**LIST OF TASKS:**
1. In the robot dynamics summary, what complexity does the Recursive Newton-Euler Algorithm have?
2. What are the titles of all the numbered sections in the robot dynamics summary?

**READING PASSAGE:**
1. Dynamics vs. Kinematics

What we learned:

• Kinematics: geometry of motion (positions, velocities)
• Dynamics: forces causing motion (torques, inertia, gravity)
• The standard form: τ = M(q)·q̈ + C(q, q̇)·q̇ + G(q)

Key Implementation:

def robot_dynamics(q, dq, ddq, M, C, G):
    """
    Standard robot dynamics equation
    
    τ = M(q)·q̈ + C(q, q̇)·q̇ + G(q)
    """
    return M @ ddq + C @ dq + G

2. Mass Matrix and Configuration-Dependent Inertia

What we learned:

• Mass matrix M(q) encodes how joint configuration affects inertia
• M(q) is symmetric and positive definite
• Effective inertia at joint 1 varies with elbow angle

Key Implementation:

def compute_2dof_mass_matrix(q1, q2, m1, m2, L1, L2):
    """Compute mass matrix for 2-DOF planar arm"""
    c2 = np.cos(q2)
    
    M11 = m1*L1**2/3 + m2*(L1**2 + L1*L2*c2 + L2**2/3)
    M12 = m2*(L1*L2*c2/2 + L2**2/3)
    M22 = m2*L2**2/3
    
    return np.array([[M11, M12], [M12, M22]])

3. Lagrangian Mechanics

What we learned:

• L = T - V (kinetic minus potential energy)
• Euler-Lagrange: d/dt(∂L/∂q̇) - ∂L/∂q = τ
• Eliminates constraint forces automatically
• Scales better than force-balance for complex robots

Key Implementation:

# Extract mass matrix from kinetic energy
def extract_mass_matrix(T, dq_vars):
    """M[i,j] = coefficient of dq_i * dq_j in T"""
    n = len(dq_vars)
    M = np.zeros((n, n))
    for i in range(n):
        for j in range(n):
            if i == j:
                M[i,j] = 2 * T.coeff(dq_vars[i], 2)
            else:
                M[i,j] = T.coeff(dq_vars[i]*dq_vars[j], 1)
    return M

4. Recursive Newton-Euler Algorithm

What we learned:

• O(n) complexity — linear in number of joints
• Forward pass: propagate velocities and accelerations
• Backward pass: propagate forces and torques
• Industry standard for real-time control (1-8 kHz)

Raw entries:
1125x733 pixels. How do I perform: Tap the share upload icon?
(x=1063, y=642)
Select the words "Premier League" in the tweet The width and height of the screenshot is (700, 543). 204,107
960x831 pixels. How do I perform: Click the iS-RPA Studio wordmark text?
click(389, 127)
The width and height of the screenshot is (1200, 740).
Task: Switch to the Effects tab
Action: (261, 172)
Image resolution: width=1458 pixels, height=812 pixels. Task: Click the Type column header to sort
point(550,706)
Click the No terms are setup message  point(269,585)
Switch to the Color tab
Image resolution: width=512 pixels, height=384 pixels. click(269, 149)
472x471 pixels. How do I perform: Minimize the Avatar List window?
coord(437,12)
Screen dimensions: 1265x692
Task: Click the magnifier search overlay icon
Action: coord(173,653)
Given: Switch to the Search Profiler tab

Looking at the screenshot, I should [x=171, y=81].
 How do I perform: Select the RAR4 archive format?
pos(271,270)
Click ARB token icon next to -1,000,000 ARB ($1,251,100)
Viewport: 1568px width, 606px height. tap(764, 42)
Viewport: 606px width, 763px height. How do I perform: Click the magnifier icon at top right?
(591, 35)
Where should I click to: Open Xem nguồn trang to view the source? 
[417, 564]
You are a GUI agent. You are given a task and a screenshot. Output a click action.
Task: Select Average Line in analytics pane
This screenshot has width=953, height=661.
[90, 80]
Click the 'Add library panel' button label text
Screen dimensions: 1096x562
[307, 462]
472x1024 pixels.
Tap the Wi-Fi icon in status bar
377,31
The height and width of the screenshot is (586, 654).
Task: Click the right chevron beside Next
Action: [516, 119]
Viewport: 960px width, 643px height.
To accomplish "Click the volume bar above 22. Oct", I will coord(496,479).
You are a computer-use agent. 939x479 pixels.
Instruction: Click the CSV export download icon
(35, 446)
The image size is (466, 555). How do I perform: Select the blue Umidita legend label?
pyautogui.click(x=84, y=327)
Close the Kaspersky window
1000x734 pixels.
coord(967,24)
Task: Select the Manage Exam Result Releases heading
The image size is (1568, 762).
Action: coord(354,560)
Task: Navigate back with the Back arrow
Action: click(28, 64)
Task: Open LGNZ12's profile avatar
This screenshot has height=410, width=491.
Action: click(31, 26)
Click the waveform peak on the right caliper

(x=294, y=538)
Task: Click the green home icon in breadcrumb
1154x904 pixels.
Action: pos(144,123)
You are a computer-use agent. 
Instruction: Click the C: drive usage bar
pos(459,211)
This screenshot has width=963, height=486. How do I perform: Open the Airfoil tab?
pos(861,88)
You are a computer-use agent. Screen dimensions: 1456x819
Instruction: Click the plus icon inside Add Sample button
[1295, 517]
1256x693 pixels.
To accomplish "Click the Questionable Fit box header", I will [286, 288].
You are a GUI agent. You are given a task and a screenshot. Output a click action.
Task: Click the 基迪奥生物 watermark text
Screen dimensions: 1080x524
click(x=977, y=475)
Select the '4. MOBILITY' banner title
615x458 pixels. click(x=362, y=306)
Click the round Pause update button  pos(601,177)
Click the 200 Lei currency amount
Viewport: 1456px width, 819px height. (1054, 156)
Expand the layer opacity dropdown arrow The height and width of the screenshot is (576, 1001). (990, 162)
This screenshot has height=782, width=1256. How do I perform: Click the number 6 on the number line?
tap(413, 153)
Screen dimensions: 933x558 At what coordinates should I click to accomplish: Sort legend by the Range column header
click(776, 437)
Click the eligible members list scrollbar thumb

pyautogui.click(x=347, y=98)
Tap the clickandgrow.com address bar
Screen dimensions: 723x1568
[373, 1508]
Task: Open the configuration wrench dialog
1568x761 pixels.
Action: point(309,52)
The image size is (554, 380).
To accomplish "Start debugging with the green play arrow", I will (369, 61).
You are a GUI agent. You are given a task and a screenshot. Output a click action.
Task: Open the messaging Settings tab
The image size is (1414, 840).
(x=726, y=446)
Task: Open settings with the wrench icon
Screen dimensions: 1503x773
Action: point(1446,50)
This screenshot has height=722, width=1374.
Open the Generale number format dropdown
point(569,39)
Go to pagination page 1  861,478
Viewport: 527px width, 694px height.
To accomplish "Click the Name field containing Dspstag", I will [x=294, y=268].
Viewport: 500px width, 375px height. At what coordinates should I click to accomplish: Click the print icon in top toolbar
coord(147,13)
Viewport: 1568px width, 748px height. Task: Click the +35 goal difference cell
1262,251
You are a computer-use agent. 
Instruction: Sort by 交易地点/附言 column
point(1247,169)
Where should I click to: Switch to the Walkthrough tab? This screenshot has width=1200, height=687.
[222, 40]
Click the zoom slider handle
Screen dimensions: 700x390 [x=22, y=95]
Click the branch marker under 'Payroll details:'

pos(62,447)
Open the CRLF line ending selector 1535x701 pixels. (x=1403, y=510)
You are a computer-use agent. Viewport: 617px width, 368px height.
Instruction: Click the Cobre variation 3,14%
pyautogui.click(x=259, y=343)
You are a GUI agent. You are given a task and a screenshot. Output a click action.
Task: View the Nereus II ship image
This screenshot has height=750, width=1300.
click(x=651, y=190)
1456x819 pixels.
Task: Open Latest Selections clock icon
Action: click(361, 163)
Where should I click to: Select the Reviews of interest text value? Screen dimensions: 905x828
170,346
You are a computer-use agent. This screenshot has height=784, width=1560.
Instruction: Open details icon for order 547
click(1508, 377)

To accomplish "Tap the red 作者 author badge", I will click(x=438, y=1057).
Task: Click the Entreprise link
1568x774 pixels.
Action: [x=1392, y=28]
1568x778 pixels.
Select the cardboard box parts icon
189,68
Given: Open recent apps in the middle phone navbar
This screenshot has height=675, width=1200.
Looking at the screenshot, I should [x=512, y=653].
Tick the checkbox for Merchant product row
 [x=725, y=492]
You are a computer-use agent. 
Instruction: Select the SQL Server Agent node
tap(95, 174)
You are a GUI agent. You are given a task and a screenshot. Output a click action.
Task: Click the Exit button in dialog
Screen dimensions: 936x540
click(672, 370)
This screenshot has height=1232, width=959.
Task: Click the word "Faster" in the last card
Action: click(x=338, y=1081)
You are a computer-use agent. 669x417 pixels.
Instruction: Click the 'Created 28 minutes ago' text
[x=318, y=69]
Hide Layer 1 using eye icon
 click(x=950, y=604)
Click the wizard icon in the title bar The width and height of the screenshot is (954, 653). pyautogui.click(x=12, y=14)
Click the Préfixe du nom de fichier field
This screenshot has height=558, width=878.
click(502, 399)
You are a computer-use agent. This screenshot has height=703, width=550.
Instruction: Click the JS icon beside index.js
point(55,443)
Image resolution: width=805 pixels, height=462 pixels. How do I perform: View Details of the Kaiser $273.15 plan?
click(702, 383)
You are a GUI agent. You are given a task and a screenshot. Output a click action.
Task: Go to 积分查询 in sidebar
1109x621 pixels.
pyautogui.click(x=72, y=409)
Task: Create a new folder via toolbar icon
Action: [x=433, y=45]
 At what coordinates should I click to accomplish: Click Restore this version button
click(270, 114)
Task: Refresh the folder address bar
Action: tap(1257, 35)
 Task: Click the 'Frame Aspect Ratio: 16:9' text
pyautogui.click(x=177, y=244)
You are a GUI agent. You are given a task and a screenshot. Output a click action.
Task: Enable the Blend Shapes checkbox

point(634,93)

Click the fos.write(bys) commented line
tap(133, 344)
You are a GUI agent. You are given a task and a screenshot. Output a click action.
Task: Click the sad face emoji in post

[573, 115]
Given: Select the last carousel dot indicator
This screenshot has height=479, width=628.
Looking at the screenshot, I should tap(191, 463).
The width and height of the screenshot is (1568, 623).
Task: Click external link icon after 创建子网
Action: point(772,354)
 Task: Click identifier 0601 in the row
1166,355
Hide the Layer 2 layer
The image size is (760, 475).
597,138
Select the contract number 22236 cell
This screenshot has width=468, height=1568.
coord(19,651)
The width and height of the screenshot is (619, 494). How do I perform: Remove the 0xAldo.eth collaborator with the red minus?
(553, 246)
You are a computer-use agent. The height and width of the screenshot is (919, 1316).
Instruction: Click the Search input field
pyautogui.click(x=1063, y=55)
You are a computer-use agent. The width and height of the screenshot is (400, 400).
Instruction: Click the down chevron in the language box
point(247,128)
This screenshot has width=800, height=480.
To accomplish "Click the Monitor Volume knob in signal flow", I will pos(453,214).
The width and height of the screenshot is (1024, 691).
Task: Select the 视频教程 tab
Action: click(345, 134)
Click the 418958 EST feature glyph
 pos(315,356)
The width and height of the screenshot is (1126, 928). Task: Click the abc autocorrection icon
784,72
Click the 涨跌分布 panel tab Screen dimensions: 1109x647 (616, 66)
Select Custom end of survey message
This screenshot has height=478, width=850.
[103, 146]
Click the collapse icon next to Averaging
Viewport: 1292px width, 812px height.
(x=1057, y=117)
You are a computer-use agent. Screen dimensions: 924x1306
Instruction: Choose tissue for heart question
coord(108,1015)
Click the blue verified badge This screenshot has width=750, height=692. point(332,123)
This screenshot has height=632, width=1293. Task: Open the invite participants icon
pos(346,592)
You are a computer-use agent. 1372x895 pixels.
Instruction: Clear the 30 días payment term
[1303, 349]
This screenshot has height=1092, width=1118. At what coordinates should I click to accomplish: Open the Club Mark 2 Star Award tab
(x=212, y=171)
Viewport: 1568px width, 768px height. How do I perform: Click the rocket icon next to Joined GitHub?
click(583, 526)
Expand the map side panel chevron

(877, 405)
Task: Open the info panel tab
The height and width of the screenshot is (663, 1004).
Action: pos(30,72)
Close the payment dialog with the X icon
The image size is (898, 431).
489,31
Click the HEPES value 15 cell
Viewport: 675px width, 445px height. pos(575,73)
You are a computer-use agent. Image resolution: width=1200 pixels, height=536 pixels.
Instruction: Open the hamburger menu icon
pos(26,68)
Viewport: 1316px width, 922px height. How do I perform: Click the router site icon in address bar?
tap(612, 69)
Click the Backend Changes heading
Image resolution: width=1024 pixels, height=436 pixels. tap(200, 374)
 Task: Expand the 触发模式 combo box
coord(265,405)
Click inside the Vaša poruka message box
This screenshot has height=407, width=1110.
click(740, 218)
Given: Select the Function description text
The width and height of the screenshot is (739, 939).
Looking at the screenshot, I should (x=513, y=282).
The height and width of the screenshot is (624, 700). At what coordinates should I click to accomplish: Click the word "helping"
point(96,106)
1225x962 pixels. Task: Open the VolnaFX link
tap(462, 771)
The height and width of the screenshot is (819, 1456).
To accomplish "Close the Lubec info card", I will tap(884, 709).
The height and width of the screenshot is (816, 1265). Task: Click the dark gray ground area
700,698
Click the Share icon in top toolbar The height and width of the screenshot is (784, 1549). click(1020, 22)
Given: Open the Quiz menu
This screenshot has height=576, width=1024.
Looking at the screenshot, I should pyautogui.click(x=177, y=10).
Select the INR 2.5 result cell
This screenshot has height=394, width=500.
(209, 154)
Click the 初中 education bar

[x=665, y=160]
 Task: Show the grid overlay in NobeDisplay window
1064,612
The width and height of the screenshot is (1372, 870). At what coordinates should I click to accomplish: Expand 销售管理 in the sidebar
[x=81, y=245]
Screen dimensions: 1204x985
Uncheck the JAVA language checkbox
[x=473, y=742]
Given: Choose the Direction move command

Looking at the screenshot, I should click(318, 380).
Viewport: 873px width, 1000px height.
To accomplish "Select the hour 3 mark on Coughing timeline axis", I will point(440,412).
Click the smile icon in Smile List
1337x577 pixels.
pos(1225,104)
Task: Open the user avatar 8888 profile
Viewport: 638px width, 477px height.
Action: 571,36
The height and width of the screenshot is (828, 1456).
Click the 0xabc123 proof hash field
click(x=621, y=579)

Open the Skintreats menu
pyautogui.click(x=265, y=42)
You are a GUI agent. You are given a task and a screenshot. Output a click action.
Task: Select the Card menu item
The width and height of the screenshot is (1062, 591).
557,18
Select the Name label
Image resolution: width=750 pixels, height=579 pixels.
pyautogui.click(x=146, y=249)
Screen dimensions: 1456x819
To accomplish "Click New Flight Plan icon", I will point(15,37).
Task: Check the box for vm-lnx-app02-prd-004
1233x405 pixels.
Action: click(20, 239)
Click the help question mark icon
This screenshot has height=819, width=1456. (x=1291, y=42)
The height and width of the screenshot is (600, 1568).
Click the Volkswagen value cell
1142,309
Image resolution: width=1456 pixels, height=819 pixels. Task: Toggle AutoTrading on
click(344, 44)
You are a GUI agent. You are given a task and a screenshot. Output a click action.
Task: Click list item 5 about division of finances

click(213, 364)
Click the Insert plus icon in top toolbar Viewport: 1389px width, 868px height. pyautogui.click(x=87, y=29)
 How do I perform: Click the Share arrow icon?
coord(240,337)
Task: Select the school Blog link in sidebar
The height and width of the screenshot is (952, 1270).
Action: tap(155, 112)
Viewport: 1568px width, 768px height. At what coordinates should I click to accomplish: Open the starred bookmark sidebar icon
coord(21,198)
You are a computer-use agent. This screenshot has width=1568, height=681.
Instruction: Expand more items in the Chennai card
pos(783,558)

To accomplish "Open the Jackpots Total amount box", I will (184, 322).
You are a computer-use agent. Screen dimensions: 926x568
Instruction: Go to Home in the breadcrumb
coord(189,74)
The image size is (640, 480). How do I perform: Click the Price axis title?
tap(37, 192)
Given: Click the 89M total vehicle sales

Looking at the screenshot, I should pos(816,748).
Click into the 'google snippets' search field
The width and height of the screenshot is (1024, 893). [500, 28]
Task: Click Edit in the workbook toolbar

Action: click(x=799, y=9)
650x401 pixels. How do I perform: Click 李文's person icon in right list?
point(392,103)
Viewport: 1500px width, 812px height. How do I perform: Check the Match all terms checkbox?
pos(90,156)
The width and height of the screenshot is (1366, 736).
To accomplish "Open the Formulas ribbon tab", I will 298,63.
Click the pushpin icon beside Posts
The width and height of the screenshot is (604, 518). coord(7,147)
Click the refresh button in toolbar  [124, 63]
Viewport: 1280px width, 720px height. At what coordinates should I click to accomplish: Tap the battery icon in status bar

**RESULTS FOR THE EXERCISE:**
1. O(n) complexity, linear in the number of joints.

2. Dynamics vs. Kinematics; Mass Matrix and Configuration-Dependent Inertia; Lagrangian Mechanics; Recursive Newton-Euler Algorithm